A editora gaúcha L&PM está comemorando seus 30 anos de atividade com duas marcas históricas para o formato pocket: mais de 3 milhões de exemplares vendidos e 365 títulos no catálogo (''um por dia do ano'', brinca seu editor, Ivan Pinheiro Machado).
Os mais recentes estão exibidos com pompa e circunstância no estande de outra editora: a Nova Fronteira. São quatro títulos de um dos papas do suspense inteligente, o belga Georges Simenon (1903-1989), que marcam a primeira parceria da empresa gaúcha com outra casa editorial.
A dobradinha L&PM e Nova Fronteira deve seguir em pelo menos 60 títulos de bolso, todos de Simenon e seu detetive Maigret.
''Não consigo acreditar que o livro de bolso não possa funcionar no Brasil'', exprime Carlos Augusto Lacerda, editor da Nova Fronteira, que faz sua primeira empreitada no ''bolso''.
Historicamente não funcionou: desde os anos 30, quando a Globo lançou a ''Coleção Globo'', até a criação da Edibolso, em 1971, em consórcio liderado pela editora Abril, passando pelas séries Sagarana (José Olympio) e Saraiva, os livros baratos, menores, de ampla tiragem não decolaram.
Criada em 97, a série da L&PM vem se consolidando a partir do combate do nó central desse segmento, a distribuição. ''A logística criada por eles é invejável'', palpita Lacerda. ''O sistema de displays garante espaço nas livrarias.''
Pinheiro Machado diz que são 1.500 os displays dos pockets da L&PM espalhados pelo Brasil, ''do Belém à avenida Paulista''. Expostos neles estão títulos de todos os tipos, mas a maior parte deles de chamado ''domínio público'' (obras para as quais não se recolhe direitos autorais).

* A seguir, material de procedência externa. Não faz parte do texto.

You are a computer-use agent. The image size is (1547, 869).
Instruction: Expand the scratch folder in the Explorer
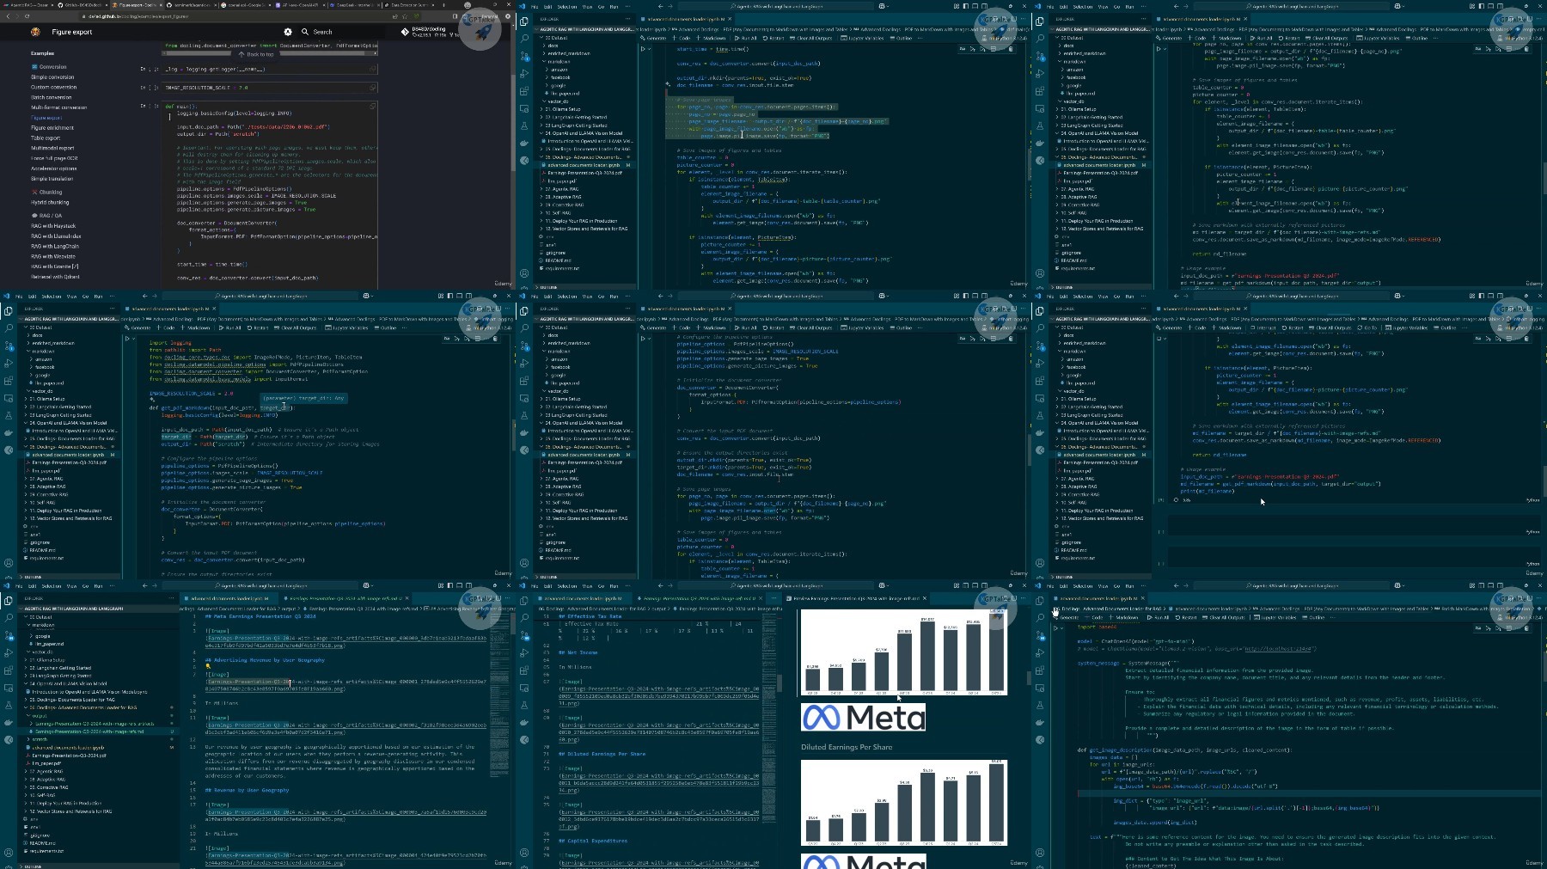pyautogui.click(x=40, y=739)
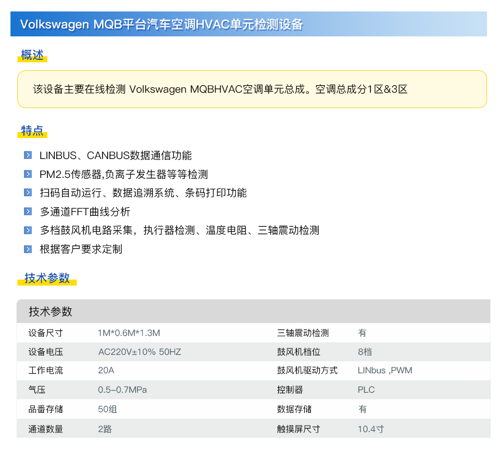Click the yellow overview description box
The height and width of the screenshot is (456, 498).
point(252,89)
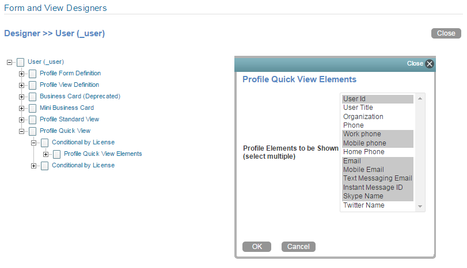Click the document icon beside Mini Business Card
Screen dimensions: 467x268
coord(32,108)
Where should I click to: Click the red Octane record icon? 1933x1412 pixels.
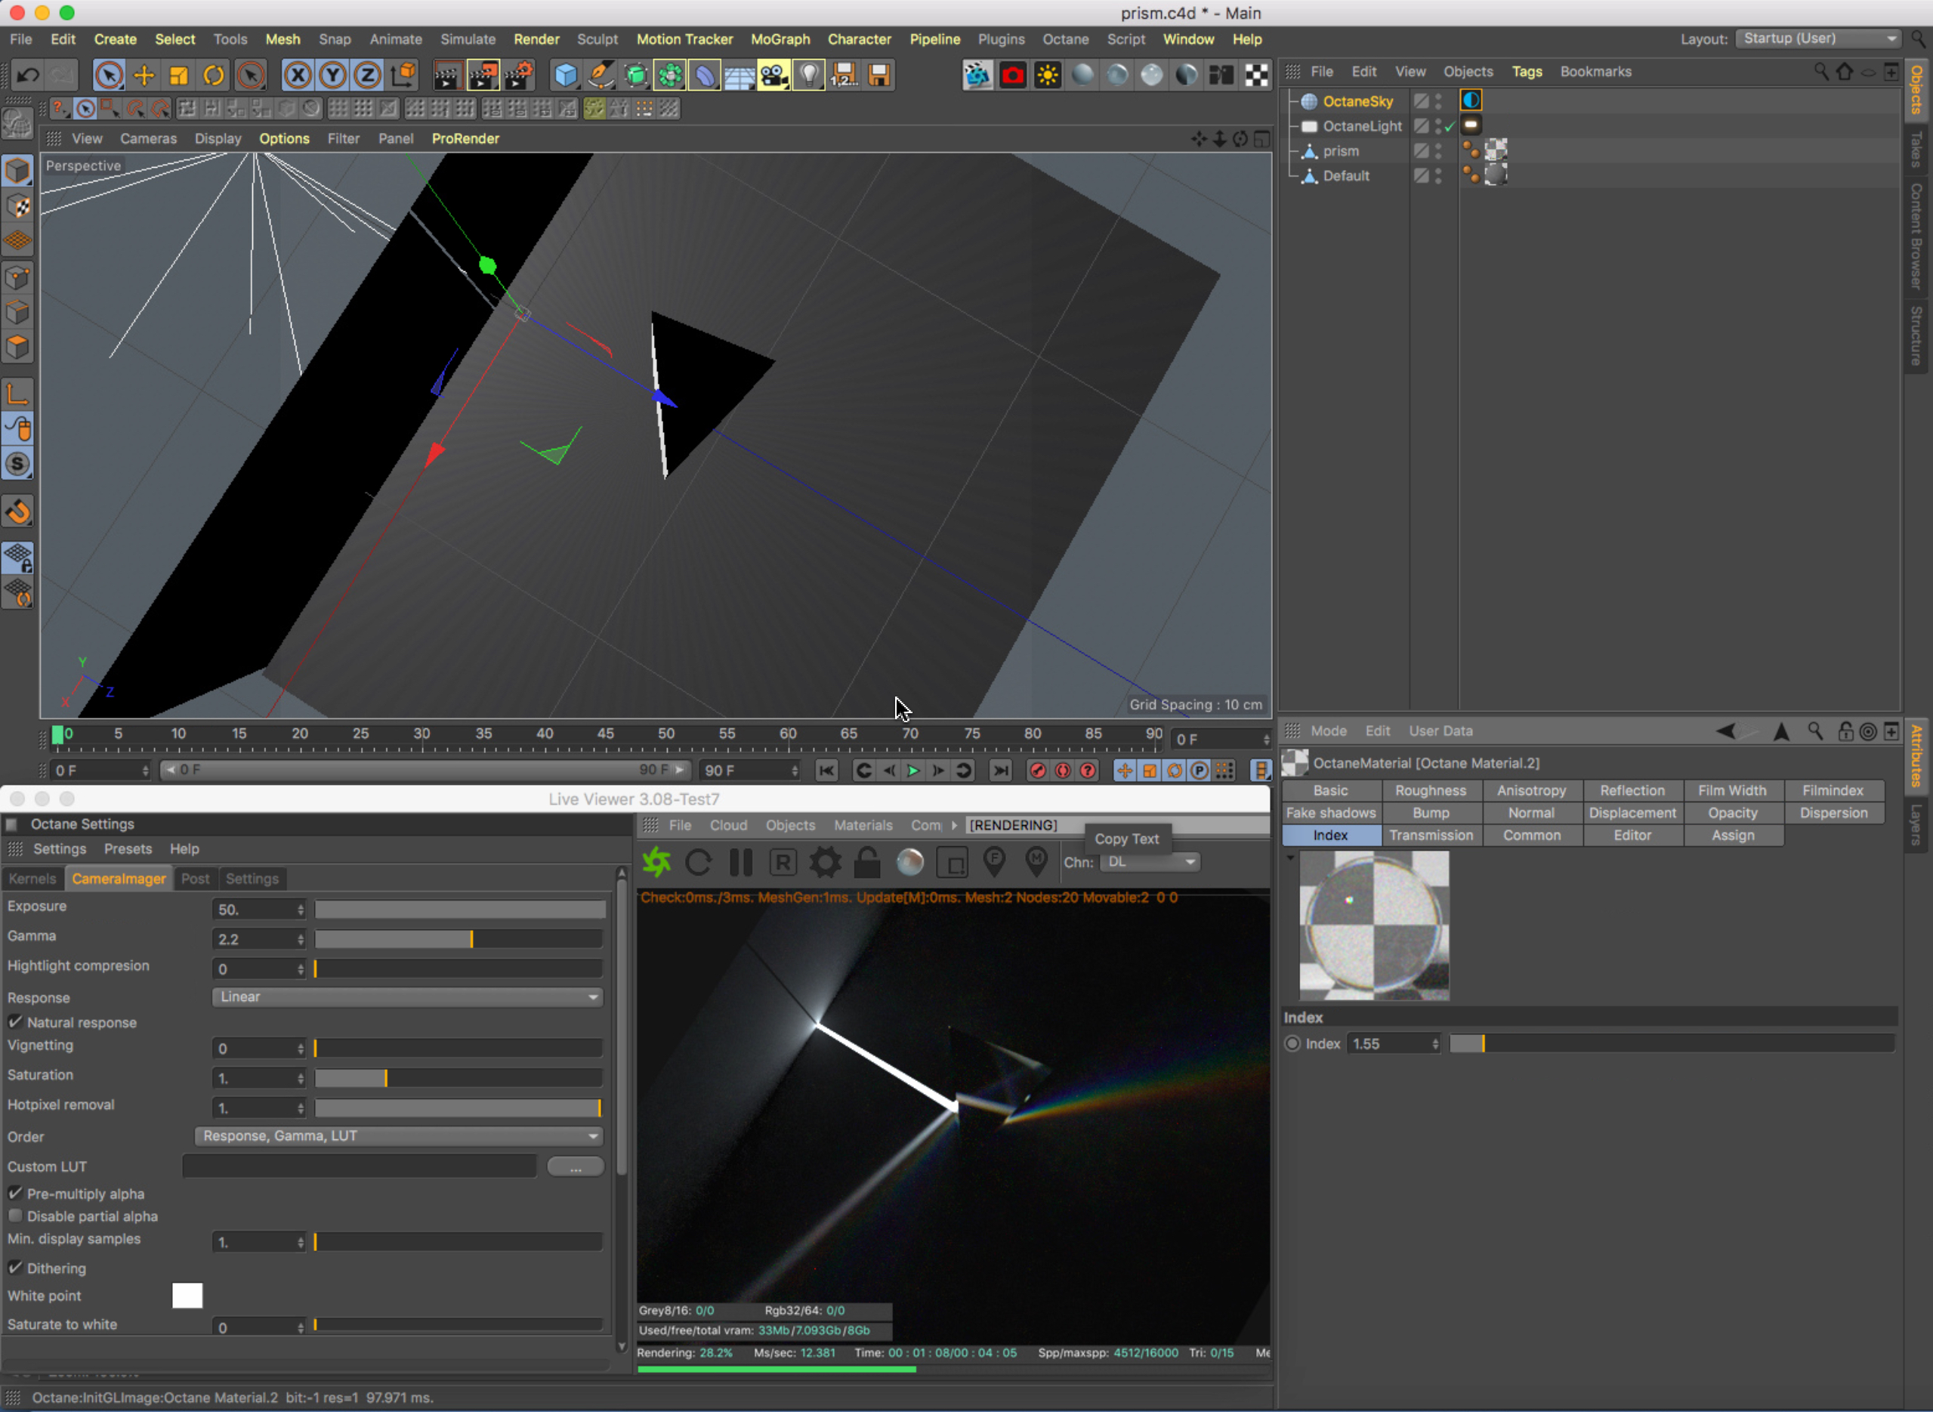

São desse perfil os campeões de venda da coleção (cujos livros custam de R$ 5 a R$ 28), como ''O Príncipe'', de Maquiavel, ''A Arte da Guerra'', de Sun Tzu.
Apesar de ter como miolo de seu catálogo de pockets livros desse tipo (incluindo esses mesmos títulos), a segunda maior coleção de livros de bolso, a Leitura, da Paz & Terra, com 52 títulos, tem como best-seller uma obra que paga direitos autorais, ''Pedagogia da Autonomia'', de Paulo Freire, que já vendeu 500 mil exemplares.
É de títulos exclusivos também a nova série ''Aplauso'', da Imprensa Oficial.
Para esse tipo de livros, lançamentos exclusivos e com direitos autorais, que se expande também a coleção da L&PM. Ela está relançando ''On the Road'', de Jack Kerouac, e prepara lançamento, em pocket, de todos os inéditos em português desse escritor beat.